Una cultura diferente a la que la mayoría de nosotros no estamos acostumbrados, con unos valores sociales que difieren de los nuestros, a veces para bien, a veces para mal. Paisajes increíbles, puestas de sol imposibles de describir, naturaleza, animales, pobreza, humanidad y sobre todo una lección de humildad si estás dispuesto a recibirla

Durante este viaje, estando mis padres en un mercado cerca de la ciudad de Turmi, una niña de unos 9 años se acercó a mi madre y le cogió de la mano. Allí es normal que los niños pequeños estén solos y tengan este comportamiento: la mayoría de los padres trabajan en el campo desde el alba hasta el anochecer, la escolarización apenas existe y los turistas son un reclamo para buscar la atención que no tienen.
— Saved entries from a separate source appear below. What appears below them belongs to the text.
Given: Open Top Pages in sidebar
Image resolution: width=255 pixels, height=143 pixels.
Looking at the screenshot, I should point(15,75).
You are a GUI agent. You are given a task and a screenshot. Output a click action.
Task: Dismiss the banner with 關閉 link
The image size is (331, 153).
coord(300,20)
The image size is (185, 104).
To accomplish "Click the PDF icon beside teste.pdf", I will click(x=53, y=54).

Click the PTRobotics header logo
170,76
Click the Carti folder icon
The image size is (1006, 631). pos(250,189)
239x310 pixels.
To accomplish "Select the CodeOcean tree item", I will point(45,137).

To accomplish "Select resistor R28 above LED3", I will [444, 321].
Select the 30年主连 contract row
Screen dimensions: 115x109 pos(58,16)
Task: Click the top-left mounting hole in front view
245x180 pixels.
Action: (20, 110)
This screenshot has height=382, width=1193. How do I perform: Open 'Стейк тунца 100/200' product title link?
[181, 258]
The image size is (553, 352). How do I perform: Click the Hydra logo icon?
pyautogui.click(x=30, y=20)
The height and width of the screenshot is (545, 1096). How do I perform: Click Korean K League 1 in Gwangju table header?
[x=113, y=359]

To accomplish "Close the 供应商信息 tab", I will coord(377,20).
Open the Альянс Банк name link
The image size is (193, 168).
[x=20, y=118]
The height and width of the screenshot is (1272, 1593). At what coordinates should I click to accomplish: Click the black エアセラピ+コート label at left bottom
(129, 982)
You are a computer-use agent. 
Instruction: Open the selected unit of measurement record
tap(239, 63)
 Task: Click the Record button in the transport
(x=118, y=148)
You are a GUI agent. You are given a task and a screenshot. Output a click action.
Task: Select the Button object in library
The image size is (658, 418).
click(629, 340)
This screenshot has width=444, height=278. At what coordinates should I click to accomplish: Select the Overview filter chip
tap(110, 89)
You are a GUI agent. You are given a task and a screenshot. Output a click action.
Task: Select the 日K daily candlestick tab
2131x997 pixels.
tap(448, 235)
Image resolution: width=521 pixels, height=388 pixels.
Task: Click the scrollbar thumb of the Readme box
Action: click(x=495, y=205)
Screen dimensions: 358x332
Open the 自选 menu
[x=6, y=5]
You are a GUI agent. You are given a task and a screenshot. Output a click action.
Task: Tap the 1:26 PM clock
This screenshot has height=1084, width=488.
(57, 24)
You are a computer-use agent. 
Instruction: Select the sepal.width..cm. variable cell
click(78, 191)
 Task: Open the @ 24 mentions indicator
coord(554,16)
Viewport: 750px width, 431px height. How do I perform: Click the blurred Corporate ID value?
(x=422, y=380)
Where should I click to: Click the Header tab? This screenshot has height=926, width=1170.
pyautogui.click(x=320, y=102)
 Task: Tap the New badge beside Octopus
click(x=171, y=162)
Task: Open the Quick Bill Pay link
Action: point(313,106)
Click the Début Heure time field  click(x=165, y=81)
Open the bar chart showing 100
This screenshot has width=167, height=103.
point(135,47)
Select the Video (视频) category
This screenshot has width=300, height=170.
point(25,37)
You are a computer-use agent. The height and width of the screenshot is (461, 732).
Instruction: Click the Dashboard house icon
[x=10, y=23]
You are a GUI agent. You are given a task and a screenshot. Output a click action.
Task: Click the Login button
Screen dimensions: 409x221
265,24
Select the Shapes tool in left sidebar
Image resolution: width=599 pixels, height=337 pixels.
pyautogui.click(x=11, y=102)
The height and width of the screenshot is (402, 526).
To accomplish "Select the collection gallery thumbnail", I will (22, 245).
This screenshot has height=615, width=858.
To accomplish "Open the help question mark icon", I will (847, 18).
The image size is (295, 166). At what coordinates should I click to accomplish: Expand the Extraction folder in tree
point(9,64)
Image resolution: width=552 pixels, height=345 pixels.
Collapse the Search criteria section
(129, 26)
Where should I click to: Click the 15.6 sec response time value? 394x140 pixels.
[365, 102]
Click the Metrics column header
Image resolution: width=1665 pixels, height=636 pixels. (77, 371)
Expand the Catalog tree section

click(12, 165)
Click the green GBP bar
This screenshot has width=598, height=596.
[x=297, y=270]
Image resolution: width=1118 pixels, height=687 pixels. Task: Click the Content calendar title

La niña iba vestida con lo que en otro tiempo fueron ropas pero que en ese momento apenas eran unos harapos. Además mi madre reparó en que también iba descalza. La pobreza no da para más. Sin soltarle la mano se agachó hasta quedar a la altura de sus ojos, le sonrió y la niña le devolvió la sonrisa. El corazón de mi madre se abrió de par en par y la niña pequeña se coló hasta el fondo.

Caminaron juntas cogidas de la mano y mi madre la llevó hasta un puesto en el que vendían calzado y una vez allí le dijo que eligiera el que más le gustara. La niña eligió unas sandalias que según me contó mi madre no eran muy bonitas y además le quedaban grandes, pero la niña las eligió con tanta ilusión y con una sonrisa tan emocionada que no había más que hablar: se las quedaban.

Continuaron el paseo con sus sandalias nuevas y pararon en un puesto de ropa donde compraron una falda y una camiseta para reemplazar aquellos harapos viejos y deshechos. Y así siguieron las dos, aún cogidas de la mano, ambas con una sonrisa tan grande y tan sincera que podrían haber sido la representación perfecta de lo que es la felicidad.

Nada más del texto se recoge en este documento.